Costimulation is essential for complete T cell activation, requiring the coordinated expression of various surface proteins including those encoded by CD28 family members CD28, CTLA4, and ICOS. Interestingly, these three genes lie adjacently in a topologically-associating domain (TAD) and are believed to have arisen through duplications of CD28, though they have evolved opposing functions and exhibit expression differences across cell states and T cell subsets.

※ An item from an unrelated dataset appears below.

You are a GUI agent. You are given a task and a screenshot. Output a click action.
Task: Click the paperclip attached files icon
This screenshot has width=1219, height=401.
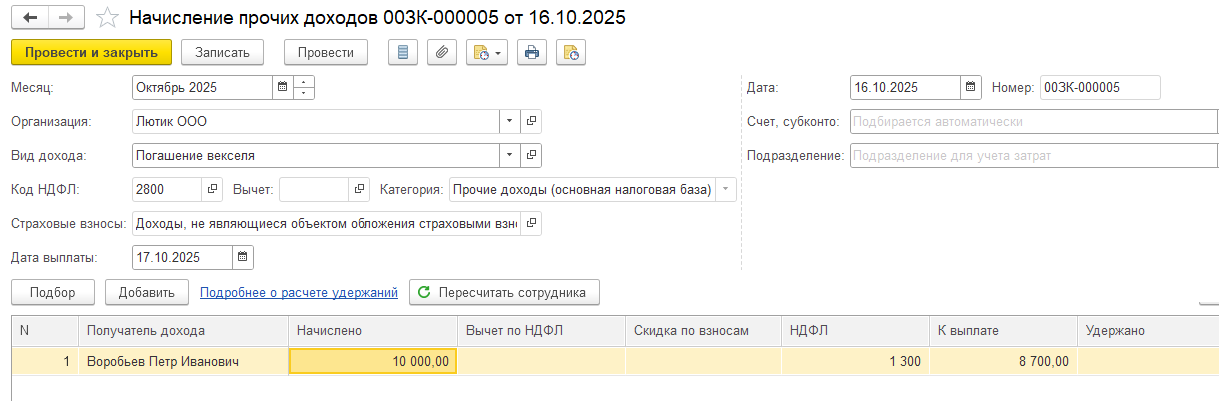[441, 52]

We hypothesized that distinct cis- and trans-regulatory circuits emerged to uniquely govern the expression of each gene. Therefore, we tiled CRISPR interference (CRISPRi) across the 1.44Mb TAD in primary human conventional (Tconv) and regulatory T (Treg) cells to functionally profile cis-regulatory elements (CREs) controlling expression of CD28, CTLA4, and ICOS. We find that inhibiting the transcriptional start site of one gene (but not gene KO) enhances the expression of an adjacent gene, potentially due to redirection of shared CREs to the un-inhibited promoter. Moreover, we find distinct CREs responsible for constitutive expression of CTLA4 in Treg cells but stimulation-responsiveness in Tconv cells. We also find evidence of a single CRE that negatively regulates CD28 at baseline but positively regulates CTLA4 upon restimulation. Lastly, we characterize mechanisms of CRE control by identifying upstream regulators of target genes via CRISPR knockout screening. Our work nominates ZNF217, a zinc finger protein with no known function in human T cells, as a novel negative regulator altering chromatin accessibility in the locus. We present a framework for functional characterization of modules of gene regulation in primary human CD4+ T cells.